Он шел все дальше по пустынному, чистому шоссе; ослепительная зелень свекловичных полей простиралась до самого горизонта; у Шреллы не было с собой вещей, он сунул руки в карманы и бросил на дорогу несколько монет, как говорится, для Гензеля и Гретель. После смерти Эдит и отца, после смерти Ферди почтовые открытки стали для Шреллы единственно приемлемым средством связи с прошлым: "Дорогой Роберт, живу хорошо, надеюсь, ты тоже; передай, пожалуйста, привет племяннице и племяннику, которых я так и не видел, и твоему отцу". Двадцать два слова, слишком много слов; лучше все зачеркнуть и написать сначала: "Мне живется хорошо, надеюсь, тебе тоже, кланяйся Рут, Йозефу, твоему отцу"; одиннадцать слов; половины слов оказалось достаточно, чтобы выразить ту же мысль; зачем ездить к Фемелям, пожимать им руки, целую неделю не спрягать "я вяжу, я вязал, я буду вязать"; неужели лишь для того, чтобы убедиться, что ни Неттлингер, ни Груффельштрассе не изменились и что все осталось по-прежнему, кроме рук госпожи Тришлер?
Свекловичная ботва доходила до самого горизонта, казалось, небо покрыто было серебристо-зеленым оперением; где-то внизу в туннеле, покачиваясь, загрохотал шестнадцатый номер. Сорок пять пфеннигов; все подорожало. Наверное, Неттлингер еще не кончил объяснять, что такое демократия; смеркалось; голос Неттлингера стал мягче, дочь принесла ему из столовой плед – не то югославский, не то датский, не то финский, во всяком случае, прекрасной расцветки; девушка набросила плед на плечи отца, а потом снова присела у его ног, чтобы благоговейно внимать его словам; мать, которая готовила в это время вкусные острые сандвичи и разнообразные салаты, крикнула им из кухни: "Посидите еще в саду, детки, пожалуйста, сегодня такой чудесный день и все так очаровательно".

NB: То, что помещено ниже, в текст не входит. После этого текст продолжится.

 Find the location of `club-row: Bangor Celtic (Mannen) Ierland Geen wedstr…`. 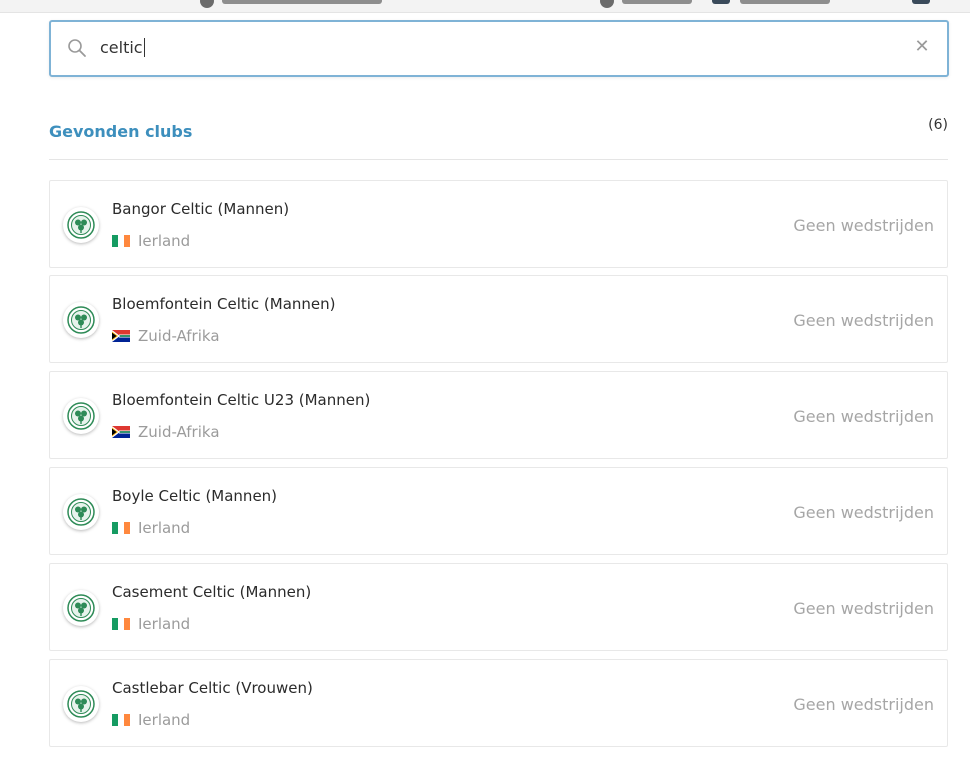

club-row: Bangor Celtic (Mannen) Ierland Geen wedstr… is located at coordinates (498, 224).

Образ Неттлингера, живший в его воображении, был более ясным, чем тот Неттлингер, которого он увидел при встрече; Шрелла представил себе, как Неттлингер кладет в рот кусочки филе, запивая их великолепным, лучшим, самым лучшим вином, и в то же время обдумывает, чем бы достойно увенчать свою трапезу – сыром, мороженым, тортом или омлетом. Бывший советник посольства, который прочел Неттлингеру и иже с ним курс "Как стать гурманом", сказал: "Не забывайте одного, господа: кроме знания предмета, пусть самого досконального, здесь требуется еще капелька, хотя бы капелька, индивидуальности".

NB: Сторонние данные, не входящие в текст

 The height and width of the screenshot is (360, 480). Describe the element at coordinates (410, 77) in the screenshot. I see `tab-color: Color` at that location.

В Англии он написал как-то на классной доске: "Он должен быть убит"; пятнадцать лет подряд он играл на ксилофоне языка, обучая людей немецкому: "Я живу, я жил, я жил бы, я буду жить. Буду ли я жить?" Он никак не мог понять, почему некоторым людям грамматика кажется скучной. "Его убьют, его убили, он будет убит, его убили бы; кто его убьет?" Мне отмщение и аз воздам, говорит Господь.